### What this task involves
Among the lines below, copy exactly those from the one with "Task: Add a flight via Перелет" through the one with "The width and height of the screenshot is (1216, 760).", counting both ends.

Records from a collection:

##########

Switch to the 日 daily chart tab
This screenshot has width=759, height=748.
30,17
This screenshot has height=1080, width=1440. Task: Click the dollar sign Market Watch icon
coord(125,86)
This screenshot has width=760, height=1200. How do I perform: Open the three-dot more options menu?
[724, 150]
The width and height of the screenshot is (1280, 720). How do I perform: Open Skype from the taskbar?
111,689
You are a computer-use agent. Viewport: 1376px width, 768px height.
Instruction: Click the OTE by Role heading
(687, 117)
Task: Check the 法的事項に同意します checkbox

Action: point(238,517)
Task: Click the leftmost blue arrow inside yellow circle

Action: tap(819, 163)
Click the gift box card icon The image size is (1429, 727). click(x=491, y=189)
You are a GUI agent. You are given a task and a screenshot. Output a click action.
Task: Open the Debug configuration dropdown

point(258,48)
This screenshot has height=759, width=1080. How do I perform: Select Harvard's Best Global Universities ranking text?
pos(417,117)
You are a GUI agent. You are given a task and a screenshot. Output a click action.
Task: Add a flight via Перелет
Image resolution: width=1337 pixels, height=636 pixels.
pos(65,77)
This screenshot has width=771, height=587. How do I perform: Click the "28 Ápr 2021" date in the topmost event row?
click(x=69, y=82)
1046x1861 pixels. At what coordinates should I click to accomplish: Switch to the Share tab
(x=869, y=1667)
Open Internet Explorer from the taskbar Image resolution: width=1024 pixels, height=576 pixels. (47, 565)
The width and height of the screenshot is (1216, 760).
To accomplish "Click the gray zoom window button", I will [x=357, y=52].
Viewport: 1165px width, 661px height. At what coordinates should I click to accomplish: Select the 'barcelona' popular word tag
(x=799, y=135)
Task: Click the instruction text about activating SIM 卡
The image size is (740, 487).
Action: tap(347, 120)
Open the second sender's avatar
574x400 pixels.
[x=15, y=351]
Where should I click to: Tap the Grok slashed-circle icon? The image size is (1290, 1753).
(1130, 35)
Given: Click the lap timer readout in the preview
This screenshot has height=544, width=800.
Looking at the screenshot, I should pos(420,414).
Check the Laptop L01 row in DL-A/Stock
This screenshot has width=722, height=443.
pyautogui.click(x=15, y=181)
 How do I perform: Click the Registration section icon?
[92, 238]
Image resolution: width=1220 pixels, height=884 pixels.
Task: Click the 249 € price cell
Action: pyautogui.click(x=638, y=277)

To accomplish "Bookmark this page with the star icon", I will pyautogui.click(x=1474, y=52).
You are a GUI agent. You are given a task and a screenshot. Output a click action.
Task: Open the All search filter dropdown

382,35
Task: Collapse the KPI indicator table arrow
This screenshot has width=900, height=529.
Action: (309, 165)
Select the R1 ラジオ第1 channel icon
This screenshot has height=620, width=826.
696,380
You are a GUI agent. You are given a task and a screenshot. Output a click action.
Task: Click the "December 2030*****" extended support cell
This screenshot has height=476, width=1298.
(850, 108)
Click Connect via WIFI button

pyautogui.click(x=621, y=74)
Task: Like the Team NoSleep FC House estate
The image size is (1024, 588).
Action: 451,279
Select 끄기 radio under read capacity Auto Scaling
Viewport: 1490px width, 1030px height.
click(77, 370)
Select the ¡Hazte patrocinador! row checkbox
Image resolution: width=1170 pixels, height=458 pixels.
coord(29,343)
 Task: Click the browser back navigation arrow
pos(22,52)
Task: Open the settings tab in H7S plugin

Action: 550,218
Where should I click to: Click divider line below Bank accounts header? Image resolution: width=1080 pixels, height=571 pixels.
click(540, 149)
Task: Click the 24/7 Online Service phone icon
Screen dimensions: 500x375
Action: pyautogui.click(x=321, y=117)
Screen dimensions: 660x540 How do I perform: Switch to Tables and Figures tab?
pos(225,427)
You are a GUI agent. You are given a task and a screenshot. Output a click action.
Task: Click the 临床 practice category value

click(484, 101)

##########

### Result for this task
Task: Add a flight via Перелет
Image resolution: width=1337 pixels, height=636 pixels.
pos(65,77)
This screenshot has width=771, height=587. How do I perform: Click the "28 Ápr 2021" date in the topmost event row?
click(x=69, y=82)
1046x1861 pixels. At what coordinates should I click to accomplish: Switch to the Share tab
(x=869, y=1667)
Open Internet Explorer from the taskbar Image resolution: width=1024 pixels, height=576 pixels. (47, 565)
The width and height of the screenshot is (1216, 760).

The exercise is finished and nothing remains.